Eurocham : l’avenir des énergies renouvelables

Jeudi dernier a eu lieu un déjeuner-débat organisé par Eurocham sur le thème de l’avenir des énergies à l’échelle mondiale, avec une perspective sur le Cambodge.

L’évènement s’est tenu au Raffles Hotel le Royal à Phnom Penh.

Le panel d’intervenants était composé de Colleen Regan, analyste chez Bloomberg New Energy Finance, Nodira Akhmedkhodjaeva, directrice des programmes chez Nexus Development, Morten Kvammen, conseiller financier pour Palladium / Investing In Infrastructure (3i), un programme visant à stimuler et à soutenir les investissements dans les infrastructures au Cambodge, en particulier dans les secteurs de l’eau, de l’électricité et des énergies renouvelables et Rogier Van Mansvelt, ingénieur en énergies renouvelables pour Comin Khmere. Bridget McIntosh, Directrice d’EnergyLab, faisait office de modératrice.

Déjeuner-débat organisé par Eurocham sur le thème de l’avenir des énergies à l’échelle mondiale, avec une perspective sur le Cambodge
Déjeuner-débat organisé par Eurocham sur le thème de l’avenir des énergies à l’échelle mondiale, avec une perspective sur le Cambodge

Après l’ introduction de Blaise Kilian Directeur exécutif par intérim d’Eurocham, Colleen Regan a présenté le New Energy Outlook effectué par Bloomberg NEF. New Energy Outlook est une analyse chiffrée qui présente leurs prévisions à long terme des évolutions du secteur énergétique mondial.

Les conclusions principales de cette analyse indiquent que les énergies solaires bon marché et les batteries redessinent actuellement le marché de l’électricité.
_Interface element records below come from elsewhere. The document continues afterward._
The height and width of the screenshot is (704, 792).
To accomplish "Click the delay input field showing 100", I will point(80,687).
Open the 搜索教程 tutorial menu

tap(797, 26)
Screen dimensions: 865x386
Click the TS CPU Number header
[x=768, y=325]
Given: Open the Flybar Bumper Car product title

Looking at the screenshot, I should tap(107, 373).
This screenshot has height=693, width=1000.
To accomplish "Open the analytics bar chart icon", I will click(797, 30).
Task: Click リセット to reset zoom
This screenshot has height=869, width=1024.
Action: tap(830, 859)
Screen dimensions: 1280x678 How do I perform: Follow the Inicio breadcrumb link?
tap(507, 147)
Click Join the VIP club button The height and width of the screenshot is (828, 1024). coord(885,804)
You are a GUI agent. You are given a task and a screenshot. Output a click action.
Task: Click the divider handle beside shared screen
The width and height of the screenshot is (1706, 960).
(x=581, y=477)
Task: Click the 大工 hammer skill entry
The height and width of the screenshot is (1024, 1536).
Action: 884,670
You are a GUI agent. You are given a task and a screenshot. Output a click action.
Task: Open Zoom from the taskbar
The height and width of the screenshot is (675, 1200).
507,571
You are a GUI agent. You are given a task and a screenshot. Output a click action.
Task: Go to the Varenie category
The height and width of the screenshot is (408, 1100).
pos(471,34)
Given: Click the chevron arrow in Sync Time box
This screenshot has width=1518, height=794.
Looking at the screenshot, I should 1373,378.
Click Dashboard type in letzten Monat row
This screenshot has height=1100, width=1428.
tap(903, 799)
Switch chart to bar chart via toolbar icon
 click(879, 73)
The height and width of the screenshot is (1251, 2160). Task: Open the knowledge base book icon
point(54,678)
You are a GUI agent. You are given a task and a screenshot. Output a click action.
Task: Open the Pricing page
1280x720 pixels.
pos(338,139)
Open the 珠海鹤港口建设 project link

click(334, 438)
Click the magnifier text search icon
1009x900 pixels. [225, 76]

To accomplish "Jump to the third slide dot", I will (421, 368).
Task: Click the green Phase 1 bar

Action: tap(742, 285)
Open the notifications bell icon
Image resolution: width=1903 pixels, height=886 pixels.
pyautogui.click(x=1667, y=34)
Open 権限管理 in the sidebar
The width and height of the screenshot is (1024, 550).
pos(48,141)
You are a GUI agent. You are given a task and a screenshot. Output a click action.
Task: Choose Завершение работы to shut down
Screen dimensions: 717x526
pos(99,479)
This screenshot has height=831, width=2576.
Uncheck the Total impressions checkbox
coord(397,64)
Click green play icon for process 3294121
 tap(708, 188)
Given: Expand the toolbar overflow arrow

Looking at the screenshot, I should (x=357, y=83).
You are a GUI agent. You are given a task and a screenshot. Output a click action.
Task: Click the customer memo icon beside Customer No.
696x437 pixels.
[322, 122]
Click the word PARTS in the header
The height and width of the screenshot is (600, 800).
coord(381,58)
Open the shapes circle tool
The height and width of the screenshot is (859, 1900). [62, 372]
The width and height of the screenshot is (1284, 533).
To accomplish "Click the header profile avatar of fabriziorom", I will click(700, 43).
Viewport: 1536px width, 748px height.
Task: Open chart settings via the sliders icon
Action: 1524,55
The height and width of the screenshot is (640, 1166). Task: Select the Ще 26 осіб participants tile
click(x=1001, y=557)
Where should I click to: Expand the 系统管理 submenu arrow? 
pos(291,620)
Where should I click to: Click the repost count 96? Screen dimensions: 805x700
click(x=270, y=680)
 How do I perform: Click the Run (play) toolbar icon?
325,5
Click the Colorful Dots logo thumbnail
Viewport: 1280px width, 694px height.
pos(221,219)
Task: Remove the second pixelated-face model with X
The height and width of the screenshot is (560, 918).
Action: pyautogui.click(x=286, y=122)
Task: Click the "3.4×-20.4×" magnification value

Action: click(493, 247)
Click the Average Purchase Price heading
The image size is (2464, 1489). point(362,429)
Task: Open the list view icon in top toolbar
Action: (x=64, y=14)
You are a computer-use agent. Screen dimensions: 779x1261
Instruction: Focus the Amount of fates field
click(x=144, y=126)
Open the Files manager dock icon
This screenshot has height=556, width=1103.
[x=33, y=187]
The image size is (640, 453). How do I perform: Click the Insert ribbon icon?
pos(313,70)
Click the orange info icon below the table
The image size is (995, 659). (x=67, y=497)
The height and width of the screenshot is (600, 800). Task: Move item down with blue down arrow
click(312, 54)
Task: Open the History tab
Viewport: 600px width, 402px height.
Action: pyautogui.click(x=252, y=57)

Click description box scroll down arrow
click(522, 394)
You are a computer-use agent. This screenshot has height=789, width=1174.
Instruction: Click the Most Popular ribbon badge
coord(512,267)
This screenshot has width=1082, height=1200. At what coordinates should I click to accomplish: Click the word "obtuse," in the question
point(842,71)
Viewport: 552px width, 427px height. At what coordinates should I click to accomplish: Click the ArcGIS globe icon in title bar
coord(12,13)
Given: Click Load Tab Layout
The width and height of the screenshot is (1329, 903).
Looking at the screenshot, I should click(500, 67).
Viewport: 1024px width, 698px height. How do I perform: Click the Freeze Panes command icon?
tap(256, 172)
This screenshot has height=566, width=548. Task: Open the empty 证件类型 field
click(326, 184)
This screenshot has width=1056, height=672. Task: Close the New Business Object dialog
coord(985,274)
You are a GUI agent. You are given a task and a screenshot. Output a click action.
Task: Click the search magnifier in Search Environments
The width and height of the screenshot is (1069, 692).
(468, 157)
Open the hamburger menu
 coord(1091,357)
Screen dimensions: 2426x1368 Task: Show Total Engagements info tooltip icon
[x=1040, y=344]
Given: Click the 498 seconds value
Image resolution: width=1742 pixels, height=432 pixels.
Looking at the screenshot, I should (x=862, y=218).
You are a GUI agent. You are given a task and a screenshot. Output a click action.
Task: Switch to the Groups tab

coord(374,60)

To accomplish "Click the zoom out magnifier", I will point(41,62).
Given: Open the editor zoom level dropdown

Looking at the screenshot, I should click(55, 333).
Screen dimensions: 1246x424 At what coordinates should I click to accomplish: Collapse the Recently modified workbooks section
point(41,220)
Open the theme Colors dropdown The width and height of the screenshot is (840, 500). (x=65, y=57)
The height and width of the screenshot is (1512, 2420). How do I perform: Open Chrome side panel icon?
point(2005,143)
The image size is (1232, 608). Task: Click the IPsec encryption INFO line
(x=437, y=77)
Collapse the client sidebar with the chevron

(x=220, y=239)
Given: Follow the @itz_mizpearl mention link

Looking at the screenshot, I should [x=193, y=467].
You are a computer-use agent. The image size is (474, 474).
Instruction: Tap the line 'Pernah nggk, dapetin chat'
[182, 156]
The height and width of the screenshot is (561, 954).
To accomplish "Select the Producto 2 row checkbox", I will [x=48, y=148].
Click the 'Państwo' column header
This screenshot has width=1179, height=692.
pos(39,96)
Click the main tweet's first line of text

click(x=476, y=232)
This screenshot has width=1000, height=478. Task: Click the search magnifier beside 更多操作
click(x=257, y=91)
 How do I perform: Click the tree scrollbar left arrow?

En effet, l’analyse prévoit que d’ici 2050, les énergies solaire et éolienne représenteront 48% de la production électrique. Cela est dû aux coûts de production des énergies solaire et éolienne qui vont diminuer et s’avérer également plus performantes.

C’est par ailleurs les entreprises qui sont précurseurs dans l’utilisation de l’énergie solaire et des batteries, même si les panneaux photovoltaïques vont devenir de plus en plus intéressants pour les foyers. Colleen Regan a enfin suggéré que l’utilisation accrue des voitures électriques et de l’air conditionné augmenteraient la demande en énergies renouvelables.

Colleen Regan, analyste chez Bloomberg New Energy Finance
Colleen Regan, analyste chez Bloomberg New Energy Finance

Ensuite, Morten Kvammen a présenté le secteur énergétique cambodgien et ses tendances. Il y a dix ans, la consommation énergétique du pays reposait sur l’importation. Avec une forte augmentation de la demande, le pays a commencé à produire sa propre énergie, grâce à des barrages hydrauliques et des centrales à charbon.

La demande en électricité devrait selon lui continuer d’augmenter et devrait être fournie par plus d’énergie hydraulique, de charbon et de gaz.

Il s’est finalement montré plutôt optimiste sur l’avenir des énergies renouvelables au Cambodge, confrontant les progrès et opportunités avec les obstacles et défis face à la transition vers les énergies renouvelables.

Morten Kvammen, conseiller financier pour Palladium / Investing In Infrastructure
Morten Kvammen, conseiller financier pour Palladium / Investing In Infrastructure

Puis s’est tenu le débat entre les quatre intervenants, modéré par Bridget Mcintosh. Les sujets abordés ont notamment été les nouvelles régulations et leur impact, la transition vers l’énergie solaire, et la position du gouvernement sur les énergies renouvelables encore mal définie.

Ensuite ont été abordés les projets de Nexus Development, qui gère des fonds renouvelables de financement climatique qui fournissent un financement initial pour le développement de projets carbone visant à nettoyer les entreprises de foyers de cuisson et de filtres en céramique en Asie et en Afrique. Il a ensuite été question des coûts comparés des différentes sources d’énergie au Cambodge.

À la suite du débat, un temps était réservé pour que l’assistance puisse poser ses questions aux intervenants. Aux interrogations quant à la manière dont Bloomberg NEF obtient ses prévisions pour 2050, notamment le fait que le monde aura besoin de 2,5 fois la capacité de production énergétique actuelle, Colleen Regan a répondu qu’ils avaient étudié la relation entre l’augmentation du PIB et celle de la demande en électricité.

Ils ont donc établi leurs prévisions à partir de la croissance du PIB. Il a par ailleurs été question de la compétitivité des énergies renouvelables pour les industriels, du problème du stockage de l’énergie solaire, ou encore de la « double charge » du coût de l’installation de panneaux en plus de celui de l’énergie solaire.